Alternatively, a winch hanger subassembly 77 is provided on the starter track section 40a between its mounting subassemblies 49a, 59a. The winch hanger subassembly 77 includes a transverse winch hanger bar 79. FIG. 1 shows an alternative motorized winch 147 mounted at its upper end on the winch hanger subassembly 77 and at its lower end on the scaffold frame lower crossbar 29. The winch mounting subassembly 131 is not used for mounting the winch 147. A winch such as that shown at 147 (e.g. Model No. 200-EX, trademark "Ladder Platform Hoist" or "Power Hoist") is available from the Louisville Ladder Company of Louisville, Ky. Other types of winches, such as handcrank crank winches and winches driven by gasoline engines may also be employed.

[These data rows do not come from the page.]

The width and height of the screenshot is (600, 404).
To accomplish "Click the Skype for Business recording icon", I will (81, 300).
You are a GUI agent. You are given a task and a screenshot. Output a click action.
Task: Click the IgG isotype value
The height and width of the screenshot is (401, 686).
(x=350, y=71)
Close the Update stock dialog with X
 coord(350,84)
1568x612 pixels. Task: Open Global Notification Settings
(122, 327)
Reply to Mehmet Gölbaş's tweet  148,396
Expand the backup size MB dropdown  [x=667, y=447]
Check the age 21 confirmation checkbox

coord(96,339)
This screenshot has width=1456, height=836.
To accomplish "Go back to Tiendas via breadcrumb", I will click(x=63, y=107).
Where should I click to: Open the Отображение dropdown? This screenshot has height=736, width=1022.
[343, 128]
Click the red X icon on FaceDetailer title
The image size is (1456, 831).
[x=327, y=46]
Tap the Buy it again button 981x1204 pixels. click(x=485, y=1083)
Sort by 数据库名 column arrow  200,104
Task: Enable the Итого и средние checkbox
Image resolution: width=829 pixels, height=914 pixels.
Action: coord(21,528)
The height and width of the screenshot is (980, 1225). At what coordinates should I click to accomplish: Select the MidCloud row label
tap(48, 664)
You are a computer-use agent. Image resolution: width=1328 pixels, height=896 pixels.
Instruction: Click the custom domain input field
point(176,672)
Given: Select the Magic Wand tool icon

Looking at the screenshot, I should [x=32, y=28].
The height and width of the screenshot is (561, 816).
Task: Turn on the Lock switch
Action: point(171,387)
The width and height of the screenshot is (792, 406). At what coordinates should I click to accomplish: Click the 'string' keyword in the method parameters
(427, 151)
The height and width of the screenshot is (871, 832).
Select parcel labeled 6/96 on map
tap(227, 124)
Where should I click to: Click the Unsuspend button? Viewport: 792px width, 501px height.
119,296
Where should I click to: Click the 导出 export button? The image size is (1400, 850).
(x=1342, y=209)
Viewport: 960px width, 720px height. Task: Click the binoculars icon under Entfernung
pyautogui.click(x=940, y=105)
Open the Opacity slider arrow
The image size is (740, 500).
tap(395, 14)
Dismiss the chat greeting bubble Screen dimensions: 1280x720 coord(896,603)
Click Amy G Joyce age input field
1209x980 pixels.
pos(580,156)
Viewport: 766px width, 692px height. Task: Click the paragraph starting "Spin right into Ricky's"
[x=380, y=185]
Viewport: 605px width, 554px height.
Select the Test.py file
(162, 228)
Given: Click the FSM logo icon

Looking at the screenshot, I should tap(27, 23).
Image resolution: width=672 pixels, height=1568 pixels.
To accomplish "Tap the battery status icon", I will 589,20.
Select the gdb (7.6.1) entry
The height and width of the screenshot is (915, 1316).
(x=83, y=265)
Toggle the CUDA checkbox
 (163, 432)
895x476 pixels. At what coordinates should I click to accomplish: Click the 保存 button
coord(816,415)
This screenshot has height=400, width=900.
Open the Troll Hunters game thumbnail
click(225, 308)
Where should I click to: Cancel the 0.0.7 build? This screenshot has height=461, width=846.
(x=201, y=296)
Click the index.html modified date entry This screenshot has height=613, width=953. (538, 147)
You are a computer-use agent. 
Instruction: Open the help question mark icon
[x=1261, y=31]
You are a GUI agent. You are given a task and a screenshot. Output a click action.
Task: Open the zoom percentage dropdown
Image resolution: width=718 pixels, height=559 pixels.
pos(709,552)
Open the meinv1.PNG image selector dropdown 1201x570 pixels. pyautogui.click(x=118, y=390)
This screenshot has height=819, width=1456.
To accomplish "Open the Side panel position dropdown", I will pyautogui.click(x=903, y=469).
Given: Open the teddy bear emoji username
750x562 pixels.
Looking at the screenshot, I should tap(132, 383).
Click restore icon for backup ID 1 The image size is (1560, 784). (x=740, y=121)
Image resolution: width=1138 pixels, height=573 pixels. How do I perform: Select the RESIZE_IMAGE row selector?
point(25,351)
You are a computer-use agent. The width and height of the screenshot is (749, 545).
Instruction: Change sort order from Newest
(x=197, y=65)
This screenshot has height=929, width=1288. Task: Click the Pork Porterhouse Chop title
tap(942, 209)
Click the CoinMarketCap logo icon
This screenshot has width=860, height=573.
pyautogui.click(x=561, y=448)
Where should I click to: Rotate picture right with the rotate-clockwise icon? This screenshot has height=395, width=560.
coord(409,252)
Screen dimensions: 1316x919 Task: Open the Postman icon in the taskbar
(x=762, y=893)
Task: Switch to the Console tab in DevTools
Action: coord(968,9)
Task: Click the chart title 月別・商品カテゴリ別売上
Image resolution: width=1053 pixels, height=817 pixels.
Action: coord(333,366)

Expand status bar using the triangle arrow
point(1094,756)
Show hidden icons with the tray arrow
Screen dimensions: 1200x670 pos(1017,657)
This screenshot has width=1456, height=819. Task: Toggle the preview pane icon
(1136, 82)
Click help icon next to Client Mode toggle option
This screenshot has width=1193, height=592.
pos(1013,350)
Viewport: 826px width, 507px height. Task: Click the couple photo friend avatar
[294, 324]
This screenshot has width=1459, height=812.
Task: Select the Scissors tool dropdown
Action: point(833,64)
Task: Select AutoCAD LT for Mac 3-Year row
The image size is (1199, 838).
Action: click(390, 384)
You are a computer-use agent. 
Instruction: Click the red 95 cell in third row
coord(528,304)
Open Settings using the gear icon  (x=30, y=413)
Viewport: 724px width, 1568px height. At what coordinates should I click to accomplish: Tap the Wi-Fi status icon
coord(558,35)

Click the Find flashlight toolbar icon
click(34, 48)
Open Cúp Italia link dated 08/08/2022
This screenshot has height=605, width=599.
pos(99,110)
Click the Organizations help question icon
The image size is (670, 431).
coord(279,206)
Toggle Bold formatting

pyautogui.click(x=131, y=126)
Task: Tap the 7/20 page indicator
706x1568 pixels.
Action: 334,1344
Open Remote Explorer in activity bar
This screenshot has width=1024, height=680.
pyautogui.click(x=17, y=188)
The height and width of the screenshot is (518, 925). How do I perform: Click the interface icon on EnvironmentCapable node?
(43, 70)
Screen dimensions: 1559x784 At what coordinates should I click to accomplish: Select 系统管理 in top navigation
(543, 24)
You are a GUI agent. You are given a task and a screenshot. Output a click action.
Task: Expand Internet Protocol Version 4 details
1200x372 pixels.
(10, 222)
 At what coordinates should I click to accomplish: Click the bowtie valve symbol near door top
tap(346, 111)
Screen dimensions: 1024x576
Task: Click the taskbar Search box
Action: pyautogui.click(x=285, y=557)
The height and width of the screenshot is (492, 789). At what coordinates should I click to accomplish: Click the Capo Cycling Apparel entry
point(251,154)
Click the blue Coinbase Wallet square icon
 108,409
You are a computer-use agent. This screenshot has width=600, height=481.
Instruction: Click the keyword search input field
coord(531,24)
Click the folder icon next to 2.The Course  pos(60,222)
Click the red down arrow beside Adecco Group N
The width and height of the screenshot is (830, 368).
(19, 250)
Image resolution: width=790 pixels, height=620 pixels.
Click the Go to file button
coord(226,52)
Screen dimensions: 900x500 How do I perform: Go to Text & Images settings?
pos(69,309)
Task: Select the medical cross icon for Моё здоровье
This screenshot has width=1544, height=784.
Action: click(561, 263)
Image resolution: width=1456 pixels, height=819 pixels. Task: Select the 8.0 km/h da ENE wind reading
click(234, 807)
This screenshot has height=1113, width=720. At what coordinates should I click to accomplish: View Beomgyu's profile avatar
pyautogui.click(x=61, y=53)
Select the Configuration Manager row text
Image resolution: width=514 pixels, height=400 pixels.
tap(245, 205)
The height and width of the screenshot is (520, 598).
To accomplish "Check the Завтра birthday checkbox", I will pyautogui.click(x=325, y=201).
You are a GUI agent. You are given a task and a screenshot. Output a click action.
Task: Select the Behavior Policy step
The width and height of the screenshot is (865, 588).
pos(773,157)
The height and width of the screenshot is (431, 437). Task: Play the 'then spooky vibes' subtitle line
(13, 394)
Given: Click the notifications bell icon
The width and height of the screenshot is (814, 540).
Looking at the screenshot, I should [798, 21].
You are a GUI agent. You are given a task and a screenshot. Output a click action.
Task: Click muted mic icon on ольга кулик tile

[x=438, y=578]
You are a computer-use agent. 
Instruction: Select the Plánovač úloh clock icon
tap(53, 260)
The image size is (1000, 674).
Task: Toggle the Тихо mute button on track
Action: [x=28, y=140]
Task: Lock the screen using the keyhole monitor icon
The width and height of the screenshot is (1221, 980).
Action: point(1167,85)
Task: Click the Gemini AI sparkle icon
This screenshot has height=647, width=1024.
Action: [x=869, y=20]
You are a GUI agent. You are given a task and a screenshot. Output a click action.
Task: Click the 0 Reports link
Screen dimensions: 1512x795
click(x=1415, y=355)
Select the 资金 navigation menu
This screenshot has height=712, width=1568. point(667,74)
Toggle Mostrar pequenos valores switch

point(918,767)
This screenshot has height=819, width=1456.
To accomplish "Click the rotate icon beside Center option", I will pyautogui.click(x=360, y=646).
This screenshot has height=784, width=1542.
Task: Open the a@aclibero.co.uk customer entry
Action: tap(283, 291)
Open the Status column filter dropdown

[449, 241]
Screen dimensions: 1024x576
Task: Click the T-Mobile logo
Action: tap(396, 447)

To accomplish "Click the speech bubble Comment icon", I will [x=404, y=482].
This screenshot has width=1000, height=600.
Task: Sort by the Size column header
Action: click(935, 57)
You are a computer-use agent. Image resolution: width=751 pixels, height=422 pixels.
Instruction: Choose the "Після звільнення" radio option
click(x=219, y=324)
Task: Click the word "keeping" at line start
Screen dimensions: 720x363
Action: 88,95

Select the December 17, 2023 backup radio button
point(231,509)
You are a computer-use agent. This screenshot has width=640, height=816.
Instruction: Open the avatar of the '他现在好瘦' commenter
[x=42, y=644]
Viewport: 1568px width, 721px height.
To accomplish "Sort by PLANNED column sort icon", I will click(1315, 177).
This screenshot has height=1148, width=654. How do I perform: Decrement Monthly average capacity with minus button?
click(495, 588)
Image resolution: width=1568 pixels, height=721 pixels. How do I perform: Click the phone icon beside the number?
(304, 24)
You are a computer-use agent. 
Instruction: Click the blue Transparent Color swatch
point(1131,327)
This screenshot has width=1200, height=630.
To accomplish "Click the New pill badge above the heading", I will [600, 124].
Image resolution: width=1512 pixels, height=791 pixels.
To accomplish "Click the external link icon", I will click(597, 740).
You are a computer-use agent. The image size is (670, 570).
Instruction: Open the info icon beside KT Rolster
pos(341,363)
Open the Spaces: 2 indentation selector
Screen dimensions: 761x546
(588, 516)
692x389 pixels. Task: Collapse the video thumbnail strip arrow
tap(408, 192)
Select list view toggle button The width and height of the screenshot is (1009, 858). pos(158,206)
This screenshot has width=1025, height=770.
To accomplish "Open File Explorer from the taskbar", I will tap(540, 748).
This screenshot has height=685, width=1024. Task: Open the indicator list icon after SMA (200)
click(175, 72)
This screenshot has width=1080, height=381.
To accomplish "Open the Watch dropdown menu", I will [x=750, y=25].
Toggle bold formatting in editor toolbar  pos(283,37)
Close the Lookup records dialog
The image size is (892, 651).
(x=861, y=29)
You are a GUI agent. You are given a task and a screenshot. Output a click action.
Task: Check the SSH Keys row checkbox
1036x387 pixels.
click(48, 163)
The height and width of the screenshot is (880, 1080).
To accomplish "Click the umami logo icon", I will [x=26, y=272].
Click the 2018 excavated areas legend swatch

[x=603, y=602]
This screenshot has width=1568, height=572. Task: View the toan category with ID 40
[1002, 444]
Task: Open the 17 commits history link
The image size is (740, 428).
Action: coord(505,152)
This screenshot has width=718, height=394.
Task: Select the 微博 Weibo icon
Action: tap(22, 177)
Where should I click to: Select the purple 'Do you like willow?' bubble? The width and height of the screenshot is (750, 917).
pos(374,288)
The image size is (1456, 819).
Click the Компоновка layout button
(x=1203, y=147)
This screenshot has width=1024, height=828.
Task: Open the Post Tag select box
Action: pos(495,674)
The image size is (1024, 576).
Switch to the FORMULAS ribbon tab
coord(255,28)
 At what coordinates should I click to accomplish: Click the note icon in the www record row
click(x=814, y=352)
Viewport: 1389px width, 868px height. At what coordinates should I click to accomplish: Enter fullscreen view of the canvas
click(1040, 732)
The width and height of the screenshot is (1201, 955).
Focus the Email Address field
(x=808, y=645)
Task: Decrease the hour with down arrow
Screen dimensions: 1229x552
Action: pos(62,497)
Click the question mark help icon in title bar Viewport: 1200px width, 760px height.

The winch assembly 14 includes a proximate pair of pulleys 149 mounted at the horizontal channel proximate end 96 and a distal pair of pulleys 150 mounted at the horizontal channel distal end 97. The pulleys 149, 150 are received in the notches 99 at the horizontal channel proximate and distal ends 96, 97.
A block and hook subassembly 152 includes a releasable hook 153 adapted for snapping on the carriage loop 116 and a block 154 with a pulley 155. A tensile member 158 (e.g. a steel cable) includes a proximate end (not shown) secured within the winch 130. From the winch 130 the cable 158 passes over an associated pair of proximate and distal pulleys 149, 150 along one side of the horizontal channel 95, around the block and hook subassembly pulley 155; over the proximate and distal pulleys 149, 150 along the other side of the horizontal channel 95; and terminates at a distal end 161 secured to the scaffold framework 34. The winch 130 may be reversible, and may include a remote switch 163.
In operation, the scaffold framework 34 is erected at a desired location on a construction site, for example adjacent to a building under construction. The planks 35 are laid on the corresponding desired crossbars 28, 29 and 30 to provide staging area platforms 165 as needed. The carriage assembly 13 is placed in position within the scaffold framework 34 in front of a respective lowermost scaffold frame 20. The starter track section 40a is lowered onto the carriage assembly 13 by sliding the rail outer flanges 45a into the corresponding track clip channels 125. The starter track section 40a is then mounted on the front of the frame 20 by placing the upper and lower crossbars 28, 29 in the channels 64a, 54a of the upper and lower mounting assemblies 59a, 49a respectively. The set screw 75 is then tightened against the upper crossbar 28. It will be appreciated that practically any number of extension track sections 40b can be stacked one on top of another to accomodate a scaffold framework of any practical height, safety considerations being the primary limitation on height.
An extension track section 40b is properly positioned on the next frame 20 by inserting its alignment tab 82b into the starter track section alignment slot 71a. The mounting subassemblies 49b, 59b of the extension track section 40b are secured to the lower and upper crossbars 29, 28 in the same manner as the starter track sections. Likewise, the head track section 40c attaches to an extension track section 40b and to a frame 20 in a manner similar to the extension track section 40b.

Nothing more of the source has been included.